Under the consolidation, oil and fuel filter assembly operations at the Cummins Filtration plant in Lake Mills, Iowa, will be moved to San Luis Potosi, from November this year. The company is also considering moving additional assembly work from its filtration plant in Cookeville, Tennessee, but a final decision has not yet been made.

The Cummins workforce in Lake Mills will be cut by approximately 400 workers between November 2009 and March 2010. Other operations, which employ approximately 110 people, will remain at the Lake Mills plant.

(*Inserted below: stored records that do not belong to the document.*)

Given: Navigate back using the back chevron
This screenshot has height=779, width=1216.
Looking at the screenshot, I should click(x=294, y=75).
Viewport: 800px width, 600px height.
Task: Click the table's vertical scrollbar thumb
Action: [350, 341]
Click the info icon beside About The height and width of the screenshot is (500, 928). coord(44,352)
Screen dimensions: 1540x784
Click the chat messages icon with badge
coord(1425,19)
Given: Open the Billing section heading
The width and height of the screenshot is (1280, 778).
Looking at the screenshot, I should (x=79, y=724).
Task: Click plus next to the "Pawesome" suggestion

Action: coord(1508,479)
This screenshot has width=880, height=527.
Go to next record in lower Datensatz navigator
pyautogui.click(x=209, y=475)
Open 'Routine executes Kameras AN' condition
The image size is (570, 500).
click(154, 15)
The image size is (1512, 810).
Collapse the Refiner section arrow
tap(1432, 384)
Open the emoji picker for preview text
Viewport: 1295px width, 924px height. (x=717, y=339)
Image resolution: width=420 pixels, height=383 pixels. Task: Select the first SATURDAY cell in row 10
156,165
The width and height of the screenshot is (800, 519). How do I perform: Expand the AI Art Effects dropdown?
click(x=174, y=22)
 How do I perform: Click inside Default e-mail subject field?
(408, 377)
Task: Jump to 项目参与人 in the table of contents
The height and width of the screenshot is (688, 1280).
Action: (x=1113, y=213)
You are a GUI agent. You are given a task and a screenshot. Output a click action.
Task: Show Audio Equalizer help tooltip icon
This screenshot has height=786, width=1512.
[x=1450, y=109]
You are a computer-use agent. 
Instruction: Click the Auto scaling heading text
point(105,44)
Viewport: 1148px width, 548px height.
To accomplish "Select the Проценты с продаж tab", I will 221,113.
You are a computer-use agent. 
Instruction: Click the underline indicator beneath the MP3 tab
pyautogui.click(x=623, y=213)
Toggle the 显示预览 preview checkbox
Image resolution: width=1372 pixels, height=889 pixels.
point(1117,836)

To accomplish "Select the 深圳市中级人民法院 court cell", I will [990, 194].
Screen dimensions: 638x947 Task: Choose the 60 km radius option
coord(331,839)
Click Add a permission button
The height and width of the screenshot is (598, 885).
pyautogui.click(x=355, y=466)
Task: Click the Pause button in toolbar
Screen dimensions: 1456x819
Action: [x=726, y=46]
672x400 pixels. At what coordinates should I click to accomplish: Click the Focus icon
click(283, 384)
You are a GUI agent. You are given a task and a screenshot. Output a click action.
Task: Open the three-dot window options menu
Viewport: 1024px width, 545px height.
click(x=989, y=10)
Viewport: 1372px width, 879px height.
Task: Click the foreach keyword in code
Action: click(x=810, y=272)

“The filtration industry has become increasingly price sensitive in the past several years, and the recent reduction in demand has heightened the need for us to take decisive action to make our business more cost competitive, both for the present and well into the future,” said Rich Freeland, president of Cummins’ Components business, which includes Cummins Filtration. “We have a number of under-used filtration plants in North America and, after considering a full range of factors, it was determined that consolidating much of our filter assembly in San Luis Potosi, which is our most modern and cost-effective facility, offers the business the best chance for long-term success,” added Freeland.
 
Cummins Filtration currently employs approximately 330 people in San Luis Potosi and assembles the same type of products as those that will shortly be moved to the plant. The Cummins Filtration operation is part of a larger Cummins Inc manufacturing campus in San Luis Potosi that also includes engine and power generation equipment production. Cummins has had a wholly-owned manufacturing presence in San Luis Potosi since the early 1980s and employs approximately 2000 people in the city. Cummins Filtration expects to add additional jobs in San Luis Potosi over the next 10 months as a result of the consolidation.
 
“The current recession has led to the steepest drop in sales in the 52-year history of Cummins Filtration,” said Cummins Filtration president Joseph Saoud. “Sales have fallen more than 30% since November 2008, and we do not expect any meaningful recovery in demand until 2011. This was an extremely difficult decision and we realize the job reductions in Lake Mills will have a significant impact on our employees and the community. We had hoped to avoid this kind of job loss, but after exhausting all our initial options for reducing costs, it is clear that further significant action is necessary to remain competitive,” Saoud said.